Discussion:
worse than expected compression ratios with -o compress
Jim Faulkner
2010-01-16 16:16:50 UTC
Permalink
I have a mysql database which consists of hundreds of millions, if not
billions of Usenet newsgroup headers. This data should be highly
compressable, so I put the mysql data directory on a btrfs filesystem
mounted with the compress option:
/dev/sdi on /var/news/mysql type btrfs (rw,noatime,compress,noacl)

However, I'm not seeing the kind of compression ratios that I would expect
with this type of data. FYI, all my tests are using Linux 2.6.32.3.
Here's my current disk usage:
Filesystem Size Used Avail Use% Mounted on
/dev/sdi 302G 122G 181G 41% /var/news/mysql

and here's the actual size of all files:
delta-9 mysql # pwd
/var/news/mysql
delta-9 mysql # du -h --max-depth=1
747K ./mysql
0 ./test
125G ./urd
125G .
delta-9 mysql #

As you can see, I am only shaving off 3 gigs out of 125 gigs worth of what
should be very compressable data. The compressed data ends up being
around 98% the size of the original data.

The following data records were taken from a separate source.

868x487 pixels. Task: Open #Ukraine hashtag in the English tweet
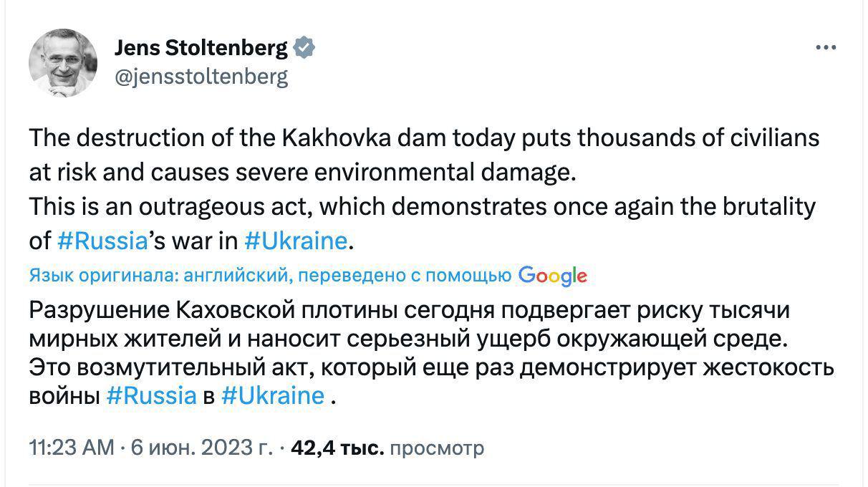coord(295,241)
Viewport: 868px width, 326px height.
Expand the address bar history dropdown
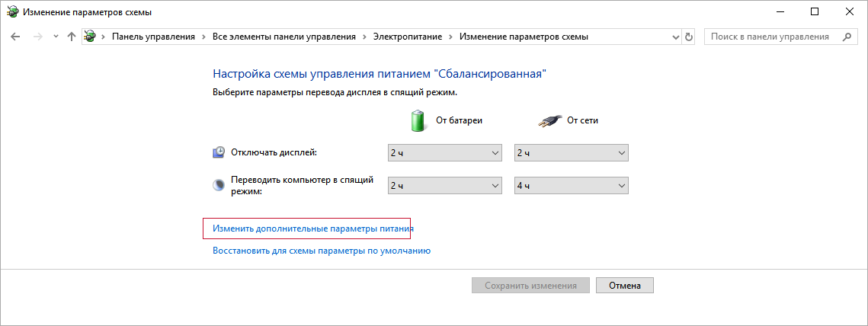675,37
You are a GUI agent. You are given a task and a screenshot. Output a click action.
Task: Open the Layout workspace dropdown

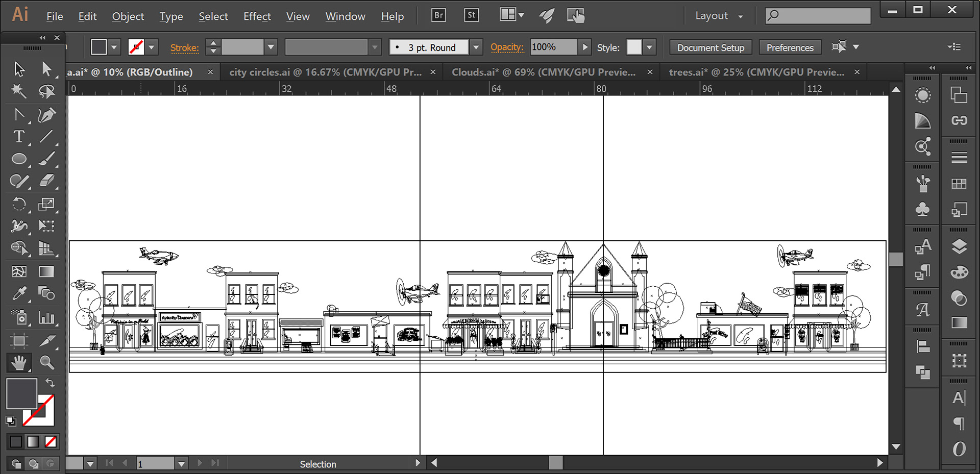click(719, 16)
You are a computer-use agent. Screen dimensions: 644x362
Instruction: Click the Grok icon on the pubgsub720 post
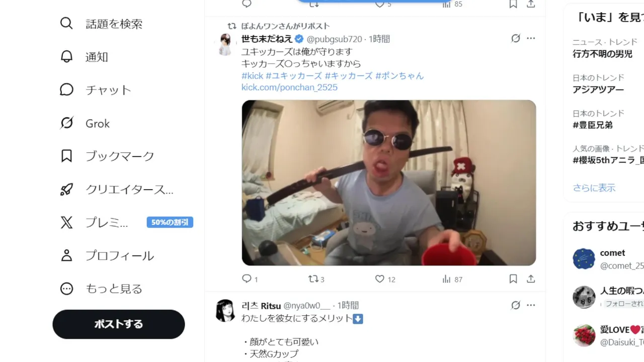516,39
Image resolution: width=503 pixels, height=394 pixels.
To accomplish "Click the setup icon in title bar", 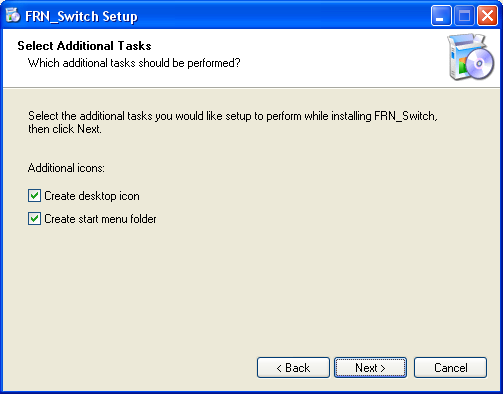I will (13, 15).
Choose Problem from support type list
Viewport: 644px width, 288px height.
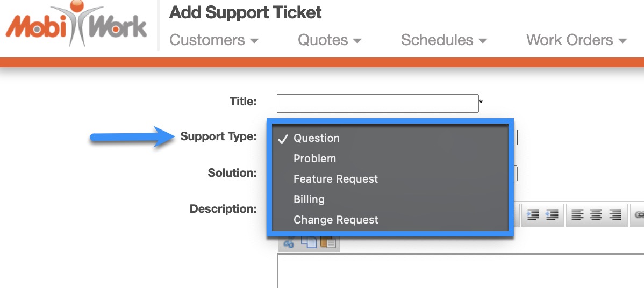(x=314, y=159)
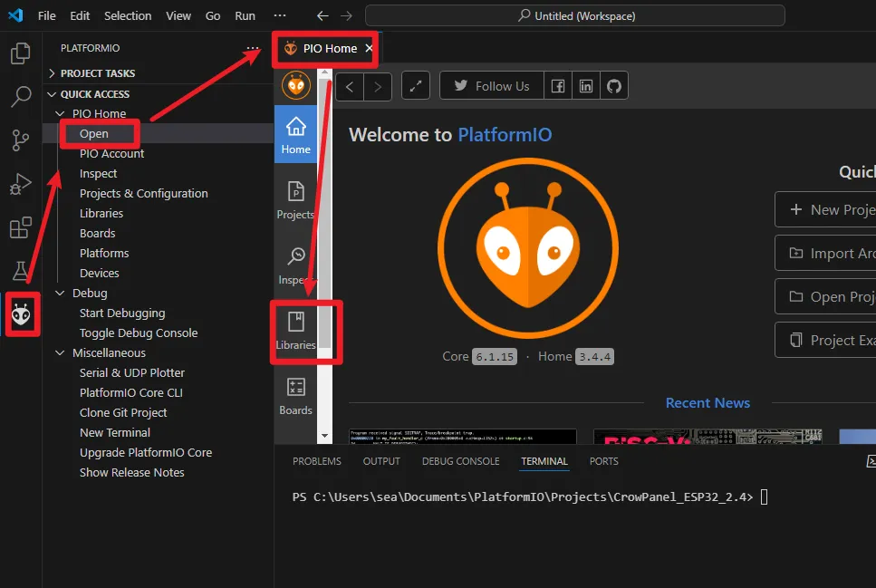Expand the PROJECT TASKS section
The image size is (876, 588).
[97, 73]
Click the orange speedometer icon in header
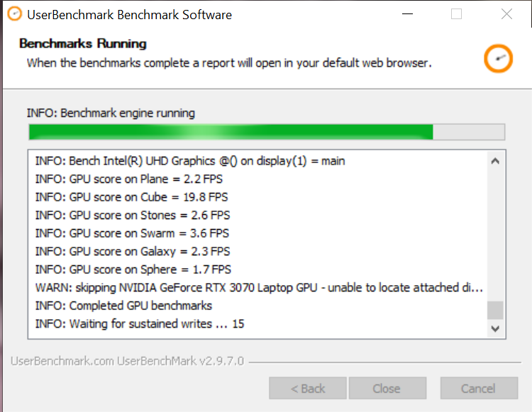The width and height of the screenshot is (532, 412). (498, 58)
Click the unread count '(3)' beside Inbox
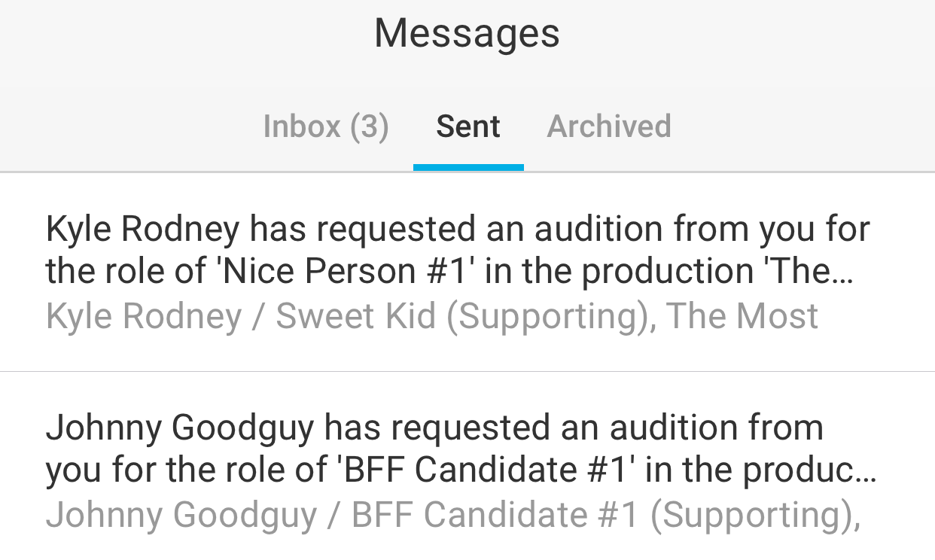Image resolution: width=935 pixels, height=560 pixels. (x=369, y=126)
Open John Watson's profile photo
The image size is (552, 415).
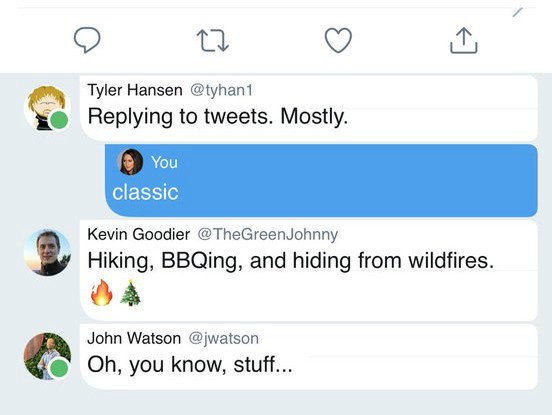[48, 356]
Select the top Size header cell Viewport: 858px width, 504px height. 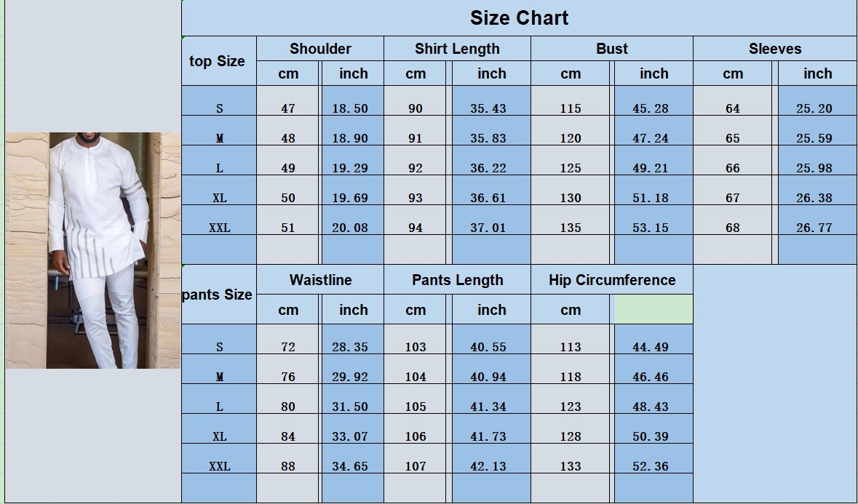click(x=219, y=61)
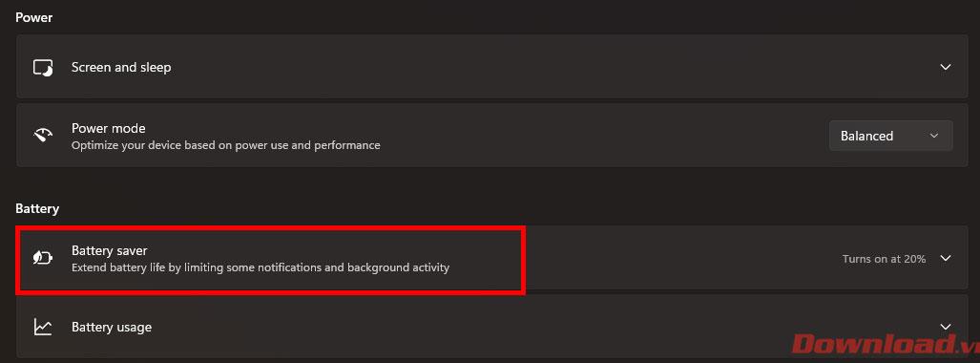Click the Battery usage chart icon
Screen dimensions: 980x363
[43, 327]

To contrast, rzip can compress a database dump of this data to around 7%
of its original size. This is an older database dump, which is why it is
smaller. Before:
-rw------- 1 root root 69G 2010-01-15 14:55 mysqlurdbackup.2010-01-15
and after:
-rw------- 1 root root 5.2G 2010-01-16 05:34 mysqlurdbackup.2010-01-15.rz

Of course it took 15 hours to compress the data, and btrfs wouldn't be
able to use rzip for compression anyway.

However, I still would expect to see better compression ratios than 98% on
such data. Are there plans to implement a better compression algorithm?
Alternatively, is there a way to tune btrfs compression to achieve better
ratios?

thanks,
Jim Faulkner
Please CC my e-mail address on any replies.
--
To unsubscribe from this list: send the line "unsubscribe linux-btrfs" in
the body of a message to ***@vger.kernel.org
More majordomo info at http://vger.kernel.org/majordomo-info.html
Sander
2010-01-17 14:34:22 UTC
Permalink
Hello Jim,
Post by Jim Faulkner
To contrast, rzip can compress a database dump of this data to
around 7% of its original size. This is an older database dump,
-rw------- 1 root root 69G 2010-01-15 14:55 mysqlurdbackup.2010-01-15
-rw------- 1 root root 5.2G 2010-01-16 05:34 mysqlurdbackup.2010-01-15.rz
Of course it took 15 hours to compress the data, and btrfs wouldn't
be able to use rzip for compression anyway.
The difference between a life MySQL database and a dump of that database
is that the dump is text, while the database files are binary.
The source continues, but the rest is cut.